On December 30, 2015, IKB International, S.A. in Liquidation and IKB
Deutsche Industriebank A.G. (collectively, "IKB"), as an investor in 37
RMBS trusts, filed a summons with notice in the Supreme Court of the
State of New York, New York County, against DBNTC and DBTCA as trustees
of the trusts. On May 27, 2016, IKB served its complaint asserting claims
for breach of contract, breach of fiduciary duty, breach of duty
to avoid conflicts of interest, violation of New York's Streit Act,
violation of the Trust Indenture Act, violation of Regulation AB, and
violation of Section 9 of the Uniform Commercial Code. IKB alleges that
DBNTC and DBTCA are liable for over U.S. $268 million in damages.

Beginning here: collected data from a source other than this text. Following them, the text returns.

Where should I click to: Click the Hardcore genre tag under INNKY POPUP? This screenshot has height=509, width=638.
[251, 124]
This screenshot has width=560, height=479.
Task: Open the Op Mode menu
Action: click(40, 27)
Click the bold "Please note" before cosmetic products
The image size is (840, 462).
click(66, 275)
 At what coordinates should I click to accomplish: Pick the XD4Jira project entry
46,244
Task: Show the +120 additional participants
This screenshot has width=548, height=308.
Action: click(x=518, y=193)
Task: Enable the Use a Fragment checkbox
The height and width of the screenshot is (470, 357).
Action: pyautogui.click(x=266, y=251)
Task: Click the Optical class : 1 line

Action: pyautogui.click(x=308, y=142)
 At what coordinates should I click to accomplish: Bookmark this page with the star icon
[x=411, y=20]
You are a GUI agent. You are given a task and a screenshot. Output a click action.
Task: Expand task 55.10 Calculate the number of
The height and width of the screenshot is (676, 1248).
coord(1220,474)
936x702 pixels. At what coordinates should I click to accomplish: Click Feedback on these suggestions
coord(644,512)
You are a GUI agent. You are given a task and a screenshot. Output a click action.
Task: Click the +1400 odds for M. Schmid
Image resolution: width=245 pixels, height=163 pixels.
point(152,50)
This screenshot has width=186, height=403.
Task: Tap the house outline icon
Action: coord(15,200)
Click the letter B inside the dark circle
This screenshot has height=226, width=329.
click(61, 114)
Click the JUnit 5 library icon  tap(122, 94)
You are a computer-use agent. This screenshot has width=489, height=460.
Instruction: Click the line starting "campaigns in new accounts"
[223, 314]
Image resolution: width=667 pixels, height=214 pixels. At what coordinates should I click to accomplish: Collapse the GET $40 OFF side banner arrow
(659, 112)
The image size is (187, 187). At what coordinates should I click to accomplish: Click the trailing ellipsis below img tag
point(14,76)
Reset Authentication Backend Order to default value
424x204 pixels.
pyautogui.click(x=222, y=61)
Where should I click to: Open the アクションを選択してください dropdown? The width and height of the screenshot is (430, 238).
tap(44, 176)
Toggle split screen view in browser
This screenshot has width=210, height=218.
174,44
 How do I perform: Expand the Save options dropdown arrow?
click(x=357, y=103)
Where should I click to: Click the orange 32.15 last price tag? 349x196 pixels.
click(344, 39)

On
October 5, 2016, DBNTC and DBTCA, together with several other trustees
defending lawsuits by IKB, filed a joint motion to dismiss. On January 6,
2017, IKB filed a notice of discontinuance, voluntarily dismissing with
prejudice all claims as to three trusts. As of January 17, 2017, DBNTC
and DBTCA's motion to dismiss has been briefed and is awaiting decision
by the court. Certain limited discovery is permitted to go forward while
the motion to dismiss is pending.

It is DBTCA's belief that it has no pending legal proceedings (including,
based on DBTCA's present evaluation, the litigation disclosed in the
foregoing paragraphs) that would materially affect its ability to perform
its duties as Certificate Administrator and Custodian under the Pooling
and Servicing Agreement for this transaction.

On June 18, 2014, a group of institutional investors filed a civil
complaint in the Supreme Court of the State of New York, New York County,
against Wells Fargo Bank, N.A. ("Wells Fargo Bank"), in its capacity as
trustee under 276 residential mortgage backed securities ("RMBS")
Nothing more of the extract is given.